Input for this task: Begin

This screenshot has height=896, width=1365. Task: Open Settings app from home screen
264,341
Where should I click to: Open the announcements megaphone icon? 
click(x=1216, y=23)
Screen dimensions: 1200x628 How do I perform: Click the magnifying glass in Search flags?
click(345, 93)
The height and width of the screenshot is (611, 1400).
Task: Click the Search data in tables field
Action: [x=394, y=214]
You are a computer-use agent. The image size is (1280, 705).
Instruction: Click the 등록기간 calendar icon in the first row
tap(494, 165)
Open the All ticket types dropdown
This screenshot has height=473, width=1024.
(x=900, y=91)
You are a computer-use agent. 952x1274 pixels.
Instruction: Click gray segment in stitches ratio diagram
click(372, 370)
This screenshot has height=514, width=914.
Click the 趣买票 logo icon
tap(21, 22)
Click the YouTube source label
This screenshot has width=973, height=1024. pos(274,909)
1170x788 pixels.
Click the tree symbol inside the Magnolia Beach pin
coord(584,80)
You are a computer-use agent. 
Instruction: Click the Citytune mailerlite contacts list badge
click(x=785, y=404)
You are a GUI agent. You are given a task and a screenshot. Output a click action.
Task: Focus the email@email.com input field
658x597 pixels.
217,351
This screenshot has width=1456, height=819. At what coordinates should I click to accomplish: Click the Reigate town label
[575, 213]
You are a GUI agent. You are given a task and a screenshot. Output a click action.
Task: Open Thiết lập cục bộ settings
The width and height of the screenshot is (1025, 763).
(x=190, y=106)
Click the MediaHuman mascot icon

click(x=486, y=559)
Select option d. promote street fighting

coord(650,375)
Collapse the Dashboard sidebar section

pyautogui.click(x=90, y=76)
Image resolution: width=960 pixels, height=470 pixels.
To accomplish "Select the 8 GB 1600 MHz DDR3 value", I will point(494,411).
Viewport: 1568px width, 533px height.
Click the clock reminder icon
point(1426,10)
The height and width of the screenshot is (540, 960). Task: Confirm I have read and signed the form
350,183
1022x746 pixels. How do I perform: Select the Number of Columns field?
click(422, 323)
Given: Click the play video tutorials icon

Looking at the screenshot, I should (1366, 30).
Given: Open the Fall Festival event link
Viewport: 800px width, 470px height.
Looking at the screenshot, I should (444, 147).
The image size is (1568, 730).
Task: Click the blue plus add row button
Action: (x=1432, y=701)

Input for this task: End

» Exercise
Repeat each line, unchanged, from the line that contains "Instruction: Click the Citytune" to the end of the listing above.

» Written response
Instruction: Click the Citytune mailerlite contacts list badge
click(x=785, y=404)
You are a GUI agent. You are given a task and a screenshot. Output a click action.
Task: Focus the email@email.com input field
658x597 pixels.
217,351
This screenshot has width=1456, height=819. At what coordinates should I click to accomplish: Click the Reigate town label
[575, 213]
You are a GUI agent. You are given a task and a screenshot. Output a click action.
Task: Open Thiết lập cục bộ settings
The width and height of the screenshot is (1025, 763).
(x=190, y=106)
Click the MediaHuman mascot icon

click(x=486, y=559)
Select option d. promote street fighting

coord(650,375)
Collapse the Dashboard sidebar section

pyautogui.click(x=90, y=76)
Image resolution: width=960 pixels, height=470 pixels.
To accomplish "Select the 8 GB 1600 MHz DDR3 value", I will point(494,411).
Viewport: 1568px width, 533px height.
Click the clock reminder icon
point(1426,10)
The height and width of the screenshot is (540, 960). Task: Confirm I have read and signed the form
350,183
1022x746 pixels. How do I perform: Select the Number of Columns field?
click(422, 323)
Given: Click the play video tutorials icon

Looking at the screenshot, I should (1366, 30).
Given: Open the Fall Festival event link
Viewport: 800px width, 470px height.
Looking at the screenshot, I should (444, 147).
The image size is (1568, 730).
Task: Click the blue plus add row button
Action: (x=1432, y=701)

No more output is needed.